Task brief ▸ Here you must reproduce each line of the data exactly.

Supplied entries ▸

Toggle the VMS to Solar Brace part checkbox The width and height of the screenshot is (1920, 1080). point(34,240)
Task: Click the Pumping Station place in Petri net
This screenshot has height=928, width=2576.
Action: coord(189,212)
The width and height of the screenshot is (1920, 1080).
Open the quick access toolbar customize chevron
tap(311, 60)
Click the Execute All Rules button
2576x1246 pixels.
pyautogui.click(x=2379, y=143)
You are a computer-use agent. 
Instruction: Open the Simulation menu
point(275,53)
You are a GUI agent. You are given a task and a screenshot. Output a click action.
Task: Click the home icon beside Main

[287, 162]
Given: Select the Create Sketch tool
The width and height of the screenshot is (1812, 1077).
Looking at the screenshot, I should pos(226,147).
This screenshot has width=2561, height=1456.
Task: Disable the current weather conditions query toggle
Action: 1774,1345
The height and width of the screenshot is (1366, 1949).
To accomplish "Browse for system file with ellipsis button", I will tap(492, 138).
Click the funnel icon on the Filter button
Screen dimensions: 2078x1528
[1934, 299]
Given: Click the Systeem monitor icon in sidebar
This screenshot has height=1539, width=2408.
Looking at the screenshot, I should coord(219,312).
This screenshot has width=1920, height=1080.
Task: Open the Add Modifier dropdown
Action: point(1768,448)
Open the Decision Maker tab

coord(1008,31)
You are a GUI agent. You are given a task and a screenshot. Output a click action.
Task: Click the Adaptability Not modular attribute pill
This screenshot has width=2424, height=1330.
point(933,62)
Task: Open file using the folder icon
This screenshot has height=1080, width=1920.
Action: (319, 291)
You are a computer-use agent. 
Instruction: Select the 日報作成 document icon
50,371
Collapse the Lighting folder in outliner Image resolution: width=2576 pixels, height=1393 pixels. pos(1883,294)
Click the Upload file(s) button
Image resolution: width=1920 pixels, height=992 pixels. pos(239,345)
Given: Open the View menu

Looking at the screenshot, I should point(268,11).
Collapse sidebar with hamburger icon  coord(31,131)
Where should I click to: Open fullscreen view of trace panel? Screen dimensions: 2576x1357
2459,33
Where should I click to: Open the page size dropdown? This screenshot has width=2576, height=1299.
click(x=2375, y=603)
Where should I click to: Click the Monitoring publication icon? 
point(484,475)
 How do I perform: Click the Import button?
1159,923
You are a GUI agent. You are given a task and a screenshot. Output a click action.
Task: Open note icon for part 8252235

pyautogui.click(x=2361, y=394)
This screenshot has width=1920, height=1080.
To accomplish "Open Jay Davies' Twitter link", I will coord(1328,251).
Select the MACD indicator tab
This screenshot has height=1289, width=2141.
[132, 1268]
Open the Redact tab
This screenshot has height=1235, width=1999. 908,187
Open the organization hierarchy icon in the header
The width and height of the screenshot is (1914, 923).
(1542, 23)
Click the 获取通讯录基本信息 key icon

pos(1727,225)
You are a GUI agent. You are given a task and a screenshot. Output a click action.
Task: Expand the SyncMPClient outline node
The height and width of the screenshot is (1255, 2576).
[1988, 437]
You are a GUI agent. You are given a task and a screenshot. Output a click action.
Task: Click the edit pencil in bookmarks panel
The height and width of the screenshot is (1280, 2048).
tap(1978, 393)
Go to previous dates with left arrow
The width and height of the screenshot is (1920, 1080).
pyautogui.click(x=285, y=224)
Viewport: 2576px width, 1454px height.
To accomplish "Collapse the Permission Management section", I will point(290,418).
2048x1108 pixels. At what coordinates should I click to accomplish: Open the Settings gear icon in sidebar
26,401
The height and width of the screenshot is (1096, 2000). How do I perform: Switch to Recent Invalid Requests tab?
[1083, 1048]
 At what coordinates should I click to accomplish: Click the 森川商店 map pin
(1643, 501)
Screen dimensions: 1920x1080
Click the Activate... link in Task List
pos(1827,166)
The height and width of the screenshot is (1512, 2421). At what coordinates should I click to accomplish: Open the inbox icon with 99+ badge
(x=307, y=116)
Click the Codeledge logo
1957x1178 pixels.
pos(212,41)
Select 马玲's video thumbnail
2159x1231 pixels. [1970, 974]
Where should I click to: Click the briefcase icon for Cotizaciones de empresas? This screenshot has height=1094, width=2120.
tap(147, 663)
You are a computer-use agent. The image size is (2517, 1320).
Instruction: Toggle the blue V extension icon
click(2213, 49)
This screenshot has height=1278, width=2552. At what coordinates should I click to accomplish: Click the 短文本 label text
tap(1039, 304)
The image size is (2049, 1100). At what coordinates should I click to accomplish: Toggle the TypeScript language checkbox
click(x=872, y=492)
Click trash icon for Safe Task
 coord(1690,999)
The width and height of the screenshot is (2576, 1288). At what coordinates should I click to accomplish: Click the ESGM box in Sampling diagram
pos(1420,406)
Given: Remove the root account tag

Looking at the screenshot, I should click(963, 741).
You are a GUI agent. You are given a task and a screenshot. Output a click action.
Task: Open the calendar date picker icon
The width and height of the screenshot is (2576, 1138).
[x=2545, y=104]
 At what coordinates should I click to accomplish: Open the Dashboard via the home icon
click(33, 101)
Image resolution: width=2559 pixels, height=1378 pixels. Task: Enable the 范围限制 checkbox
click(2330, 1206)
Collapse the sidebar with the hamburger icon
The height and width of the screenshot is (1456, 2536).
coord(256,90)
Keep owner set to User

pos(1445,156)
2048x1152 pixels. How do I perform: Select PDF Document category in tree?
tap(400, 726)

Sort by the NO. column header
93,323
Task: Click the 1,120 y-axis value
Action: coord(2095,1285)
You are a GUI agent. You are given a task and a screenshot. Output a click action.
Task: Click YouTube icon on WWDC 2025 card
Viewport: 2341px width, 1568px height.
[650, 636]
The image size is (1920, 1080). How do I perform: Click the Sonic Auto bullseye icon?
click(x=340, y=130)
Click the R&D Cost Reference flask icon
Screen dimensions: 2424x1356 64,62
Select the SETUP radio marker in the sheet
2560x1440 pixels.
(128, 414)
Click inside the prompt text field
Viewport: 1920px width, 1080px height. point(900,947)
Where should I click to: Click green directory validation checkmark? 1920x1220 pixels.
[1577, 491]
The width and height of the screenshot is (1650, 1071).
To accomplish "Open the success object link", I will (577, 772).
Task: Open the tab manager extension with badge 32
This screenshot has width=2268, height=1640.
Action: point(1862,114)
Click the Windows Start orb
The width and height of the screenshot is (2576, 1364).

Exercise answer ▸
Toggle the VMS to Solar Brace part checkbox The width and height of the screenshot is (1920, 1080). point(34,240)
Task: Click the Pumping Station place in Petri net
This screenshot has height=928, width=2576.
Action: coord(189,212)
The width and height of the screenshot is (1920, 1080).
Open the quick access toolbar customize chevron
tap(311, 60)
Click the Execute All Rules button
2576x1246 pixels.
pyautogui.click(x=2379, y=143)
You are a computer-use agent. 
Instruction: Open the Simulation menu
point(275,53)
You are a GUI agent. You are given a task and a screenshot. Output a click action.
Task: Click the home icon beside Main

[287, 162]
Given: Select the Create Sketch tool
The width and height of the screenshot is (1812, 1077).
Looking at the screenshot, I should pos(226,147).
This screenshot has width=2561, height=1456.
Task: Disable the current weather conditions query toggle
Action: 1774,1345
The height and width of the screenshot is (1366, 1949).
To accomplish "Browse for system file with ellipsis button", I will tap(492, 138).
Click the funnel icon on the Filter button
Screen dimensions: 2078x1528
[1934, 299]
Given: Click the Systeem monitor icon in sidebar
This screenshot has height=1539, width=2408.
Looking at the screenshot, I should coord(219,312).
This screenshot has width=1920, height=1080.
Task: Open the Add Modifier dropdown
Action: point(1768,448)
Open the Decision Maker tab

coord(1008,31)
You are a GUI agent. You are given a task and a screenshot. Output a click action.
Task: Click the Adaptability Not modular attribute pill
This screenshot has width=2424, height=1330.
point(933,62)
Task: Open file using the folder icon
This screenshot has height=1080, width=1920.
Action: (319, 291)
You are a computer-use agent. 
Instruction: Select the 日報作成 document icon
50,371
Collapse the Lighting folder in outliner Image resolution: width=2576 pixels, height=1393 pixels. pos(1883,294)
Click the Upload file(s) button
Image resolution: width=1920 pixels, height=992 pixels. pos(239,345)
Given: Open the View menu

Looking at the screenshot, I should point(268,11).
Collapse sidebar with hamburger icon  coord(31,131)
Where should I click to: Open fullscreen view of trace panel? Screen dimensions: 2576x1357
2459,33
Where should I click to: Open the page size dropdown? This screenshot has width=2576, height=1299.
click(x=2375, y=603)
Where should I click to: Click the Monitoring publication icon? 
point(484,475)
 How do I perform: Click the Import button?
1159,923
You are a GUI agent. You are given a task and a screenshot. Output a click action.
Task: Open note icon for part 8252235

pyautogui.click(x=2361, y=394)
This screenshot has width=1920, height=1080.
To accomplish "Open Jay Davies' Twitter link", I will coord(1328,251).
Select the MACD indicator tab
This screenshot has height=1289, width=2141.
[132, 1268]
Open the Redact tab
This screenshot has height=1235, width=1999. 908,187
Open the organization hierarchy icon in the header
The width and height of the screenshot is (1914, 923).
(1542, 23)
Click the 获取通讯录基本信息 key icon

pos(1727,225)
You are a GUI agent. You are given a task and a screenshot. Output a click action.
Task: Expand the SyncMPClient outline node
The height and width of the screenshot is (1255, 2576).
[1988, 437]
You are a GUI agent. You are given a task and a screenshot. Output a click action.
Task: Click the edit pencil in bookmarks panel
The height and width of the screenshot is (1280, 2048).
tap(1978, 393)
Go to previous dates with left arrow
The width and height of the screenshot is (1920, 1080).
pyautogui.click(x=285, y=224)
Viewport: 2576px width, 1454px height.
To accomplish "Collapse the Permission Management section", I will point(290,418).
2048x1108 pixels. At what coordinates should I click to accomplish: Open the Settings gear icon in sidebar
26,401
The height and width of the screenshot is (1096, 2000). How do I perform: Switch to Recent Invalid Requests tab?
[1083, 1048]
 At what coordinates should I click to accomplish: Click the 森川商店 map pin
(1643, 501)
Screen dimensions: 1920x1080
Click the Activate... link in Task List
pos(1827,166)
The height and width of the screenshot is (1512, 2421). At what coordinates should I click to accomplish: Open the inbox icon with 99+ badge
(x=307, y=116)
Click the Codeledge logo
1957x1178 pixels.
pos(212,41)
Select 马玲's video thumbnail
2159x1231 pixels. [1970, 974]
Where should I click to: Click the briefcase icon for Cotizaciones de empresas? This screenshot has height=1094, width=2120.
tap(147, 663)
You are a computer-use agent. The image size is (2517, 1320).
Instruction: Toggle the blue V extension icon
click(2213, 49)
This screenshot has height=1278, width=2552. At what coordinates should I click to accomplish: Click the 短文本 label text
tap(1039, 304)
The image size is (2049, 1100). At what coordinates should I click to accomplish: Toggle the TypeScript language checkbox
click(x=872, y=492)
Click trash icon for Safe Task
 coord(1690,999)
The width and height of the screenshot is (2576, 1288). At what coordinates should I click to accomplish: Click the ESGM box in Sampling diagram
pos(1420,406)
Given: Remove the root account tag

Looking at the screenshot, I should click(963, 741).
You are a GUI agent. You are given a task and a screenshot. Output a click action.
Task: Open the calendar date picker icon
The width and height of the screenshot is (2576, 1138).
[x=2545, y=104]
 At what coordinates should I click to accomplish: Open the Dashboard via the home icon
click(33, 101)
Image resolution: width=2559 pixels, height=1378 pixels. Task: Enable the 范围限制 checkbox
click(2330, 1206)
Collapse the sidebar with the hamburger icon
The height and width of the screenshot is (1456, 2536).
coord(256,90)
Keep owner set to User

pos(1445,156)
2048x1152 pixels. How do I perform: Select PDF Document category in tree?
tap(400, 726)

Sort by the NO. column header
93,323
Task: Click the 1,120 y-axis value
Action: coord(2095,1285)
You are a GUI agent. You are given a task and a screenshot. Output a click action.
Task: Click YouTube icon on WWDC 2025 card
Viewport: 2341px width, 1568px height.
[650, 636]
The image size is (1920, 1080). How do I perform: Click the Sonic Auto bullseye icon?
click(x=340, y=130)
Click the R&D Cost Reference flask icon
Screen dimensions: 2424x1356 64,62
Select the SETUP radio marker in the sheet
2560x1440 pixels.
(128, 414)
Click inside the prompt text field
Viewport: 1920px width, 1080px height. point(900,947)
Where should I click to: Click green directory validation checkmark? 1920x1220 pixels.
[1577, 491]
The width and height of the screenshot is (1650, 1071).
To accomplish "Open the success object link", I will (577, 772).
Task: Open the tab manager extension with badge 32
This screenshot has width=2268, height=1640.
Action: point(1862,114)
Click the Windows Start orb
The width and height of the screenshot is (2576, 1364).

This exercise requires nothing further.